= Beginning of Section =

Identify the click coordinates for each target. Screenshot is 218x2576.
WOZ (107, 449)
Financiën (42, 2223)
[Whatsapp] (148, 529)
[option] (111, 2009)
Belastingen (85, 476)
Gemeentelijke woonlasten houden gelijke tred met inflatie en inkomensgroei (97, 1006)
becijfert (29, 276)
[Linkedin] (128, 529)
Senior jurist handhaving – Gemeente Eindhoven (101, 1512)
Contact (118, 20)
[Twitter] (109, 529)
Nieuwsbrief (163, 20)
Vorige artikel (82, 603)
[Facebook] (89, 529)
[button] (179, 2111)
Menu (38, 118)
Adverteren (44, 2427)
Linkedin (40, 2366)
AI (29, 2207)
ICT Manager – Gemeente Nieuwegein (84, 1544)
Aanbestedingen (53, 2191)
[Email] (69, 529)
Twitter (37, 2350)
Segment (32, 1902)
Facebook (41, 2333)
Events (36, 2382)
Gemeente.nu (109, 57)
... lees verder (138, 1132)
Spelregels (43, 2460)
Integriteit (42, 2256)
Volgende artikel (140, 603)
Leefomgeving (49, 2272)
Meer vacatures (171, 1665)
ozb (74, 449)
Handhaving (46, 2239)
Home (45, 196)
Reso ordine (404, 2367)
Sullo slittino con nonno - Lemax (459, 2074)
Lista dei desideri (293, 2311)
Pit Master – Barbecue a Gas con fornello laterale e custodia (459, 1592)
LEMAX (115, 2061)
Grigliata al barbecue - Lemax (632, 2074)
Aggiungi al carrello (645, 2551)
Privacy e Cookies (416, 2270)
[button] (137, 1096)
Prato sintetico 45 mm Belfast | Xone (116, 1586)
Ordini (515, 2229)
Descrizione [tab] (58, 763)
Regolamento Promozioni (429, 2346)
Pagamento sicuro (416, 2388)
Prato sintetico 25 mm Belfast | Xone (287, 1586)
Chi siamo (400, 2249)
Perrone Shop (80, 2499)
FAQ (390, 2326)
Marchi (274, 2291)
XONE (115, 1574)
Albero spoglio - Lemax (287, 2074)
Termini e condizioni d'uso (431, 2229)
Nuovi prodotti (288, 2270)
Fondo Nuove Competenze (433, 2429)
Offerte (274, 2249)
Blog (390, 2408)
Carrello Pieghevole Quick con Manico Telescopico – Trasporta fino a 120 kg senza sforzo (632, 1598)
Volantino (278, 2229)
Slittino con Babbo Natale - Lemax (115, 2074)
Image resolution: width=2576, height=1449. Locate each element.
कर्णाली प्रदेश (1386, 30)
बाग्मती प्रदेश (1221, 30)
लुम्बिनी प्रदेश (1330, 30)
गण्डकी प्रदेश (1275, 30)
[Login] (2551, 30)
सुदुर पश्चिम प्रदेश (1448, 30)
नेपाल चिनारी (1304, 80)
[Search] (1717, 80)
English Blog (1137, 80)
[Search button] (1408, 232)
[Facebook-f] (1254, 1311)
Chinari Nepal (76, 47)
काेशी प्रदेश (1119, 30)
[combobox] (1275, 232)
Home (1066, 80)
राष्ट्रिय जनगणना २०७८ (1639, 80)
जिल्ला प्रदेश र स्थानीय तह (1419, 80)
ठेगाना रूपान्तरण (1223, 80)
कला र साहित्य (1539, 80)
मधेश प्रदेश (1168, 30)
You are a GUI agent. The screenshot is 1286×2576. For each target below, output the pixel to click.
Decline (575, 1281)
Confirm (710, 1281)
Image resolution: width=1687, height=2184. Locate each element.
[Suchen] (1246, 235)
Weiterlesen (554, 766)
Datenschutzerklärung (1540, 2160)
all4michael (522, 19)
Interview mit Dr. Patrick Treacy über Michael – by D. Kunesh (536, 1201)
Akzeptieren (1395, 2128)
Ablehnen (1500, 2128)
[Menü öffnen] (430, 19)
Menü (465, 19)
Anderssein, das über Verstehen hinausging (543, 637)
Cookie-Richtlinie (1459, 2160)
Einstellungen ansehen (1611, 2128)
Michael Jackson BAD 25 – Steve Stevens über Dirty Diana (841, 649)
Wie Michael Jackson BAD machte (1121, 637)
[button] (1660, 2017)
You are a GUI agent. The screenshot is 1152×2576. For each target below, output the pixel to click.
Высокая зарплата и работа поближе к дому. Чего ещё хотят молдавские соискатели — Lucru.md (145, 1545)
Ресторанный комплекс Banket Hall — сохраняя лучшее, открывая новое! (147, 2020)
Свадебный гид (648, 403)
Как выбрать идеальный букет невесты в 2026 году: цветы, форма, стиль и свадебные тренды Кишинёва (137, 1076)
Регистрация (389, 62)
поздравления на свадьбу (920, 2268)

= End of Section =

Try it: Using the listing above, transcribe every entry exactly.

Exercise solution:
Identify the click coordinates for each target. Screenshot is 218x2576.
WOZ (107, 449)
Financiën (42, 2223)
[Whatsapp] (148, 529)
[option] (111, 2009)
Belastingen (85, 476)
Gemeentelijke woonlasten houden gelijke tred met inflatie en inkomensgroei (97, 1006)
becijfert (29, 276)
[Linkedin] (128, 529)
Senior jurist handhaving – Gemeente Eindhoven (101, 1512)
Contact (118, 20)
[Twitter] (109, 529)
Nieuwsbrief (163, 20)
Vorige artikel (82, 603)
[Facebook] (89, 529)
[button] (179, 2111)
Menu (38, 118)
Adverteren (44, 2427)
Linkedin (40, 2366)
AI (29, 2207)
ICT Manager – Gemeente Nieuwegein (84, 1544)
Aanbestedingen (53, 2191)
[Email] (69, 529)
Twitter (37, 2350)
Segment (32, 1902)
Facebook (41, 2333)
Events (36, 2382)
Gemeente.nu (109, 57)
... lees verder (138, 1132)
Spelregels (43, 2460)
Integriteit (42, 2256)
Volgende artikel (140, 603)
Leefomgeving (49, 2272)
Meer vacatures (171, 1665)
ozb (74, 449)
Handhaving (46, 2239)
Home (45, 196)
Reso ordine (404, 2367)
Sullo slittino con nonno - Lemax (459, 2074)
Lista dei desideri (293, 2311)
Pit Master – Barbecue a Gas con fornello laterale e custodia (459, 1592)
LEMAX (115, 2061)
Grigliata al barbecue - Lemax (632, 2074)
Aggiungi al carrello (645, 2551)
Privacy e Cookies (416, 2270)
[button] (137, 1096)
Prato sintetico 45 mm Belfast | Xone (116, 1586)
Ordini (515, 2229)
Descrizione [tab] (58, 763)
Regolamento Promozioni (429, 2346)
Pagamento sicuro (416, 2388)
Prato sintetico 25 mm Belfast | Xone (287, 1586)
Chi siamo (400, 2249)
Perrone Shop (80, 2499)
FAQ (390, 2326)
Marchi (274, 2291)
XONE (115, 1574)
Albero spoglio - Lemax (287, 2074)
Termini e condizioni d'uso (431, 2229)
Nuovi prodotti (288, 2270)
Fondo Nuove Competenze (433, 2429)
Offerte (274, 2249)
Blog (390, 2408)
Carrello Pieghevole Quick con Manico Telescopico – Trasporta fino a 120 kg senza sforzo (632, 1598)
Volantino (278, 2229)
Slittino con Babbo Natale - Lemax (115, 2074)
Image resolution: width=2576, height=1449. Locate each element.
कर्णाली प्रदेश (1386, 30)
बाग्मती प्रदेश (1221, 30)
लुम्बिनी प्रदेश (1330, 30)
गण्डकी प्रदेश (1275, 30)
[Login] (2551, 30)
सुदुर पश्चिम प्रदेश (1448, 30)
नेपाल चिनारी (1304, 80)
[Search] (1717, 80)
English Blog (1137, 80)
[Search button] (1408, 232)
[Facebook-f] (1254, 1311)
Chinari Nepal (76, 47)
काेशी प्रदेश (1119, 30)
[combobox] (1275, 232)
Home (1066, 80)
राष्ट्रिय जनगणना २०७८ (1639, 80)
जिल्ला प्रदेश र स्थानीय तह (1419, 80)
ठेगाना रूपान्तरण (1223, 80)
कला र साहित्य (1539, 80)
मधेश प्रदेश (1168, 30)
You are a GUI agent. The screenshot is 1286×2576. For each target below, output the pixel to click.
Decline (575, 1281)
Confirm (710, 1281)
Image resolution: width=1687, height=2184. Locate each element.
[Suchen] (1246, 235)
Weiterlesen (554, 766)
Datenschutzerklärung (1540, 2160)
all4michael (522, 19)
Interview mit Dr. Patrick Treacy über Michael – by D. Kunesh (536, 1201)
Akzeptieren (1395, 2128)
Ablehnen (1500, 2128)
[Menü öffnen] (430, 19)
Menü (465, 19)
Anderssein, das über Verstehen hinausging (543, 637)
Cookie-Richtlinie (1459, 2160)
Einstellungen ansehen (1611, 2128)
Michael Jackson BAD 25 – Steve Stevens über Dirty Diana (841, 649)
Wie Michael Jackson BAD machte (1121, 637)
[button] (1660, 2017)
You are a GUI agent. The screenshot is 1152×2576. For each target below, output the pixel to click.
Высокая зарплата и работа поближе к дому. Чего ещё хотят молдавские соискатели — Lucru.md (145, 1545)
Ресторанный комплекс Banket Hall — сохраняя лучшее, открывая новое! (147, 2020)
Свадебный гид (648, 403)
Как выбрать идеальный букет невесты в 2026 году: цветы, форма, стиль и свадебные тренды Кишинёва (137, 1076)
Регистрация (389, 62)
поздравления на свадьбу (920, 2268)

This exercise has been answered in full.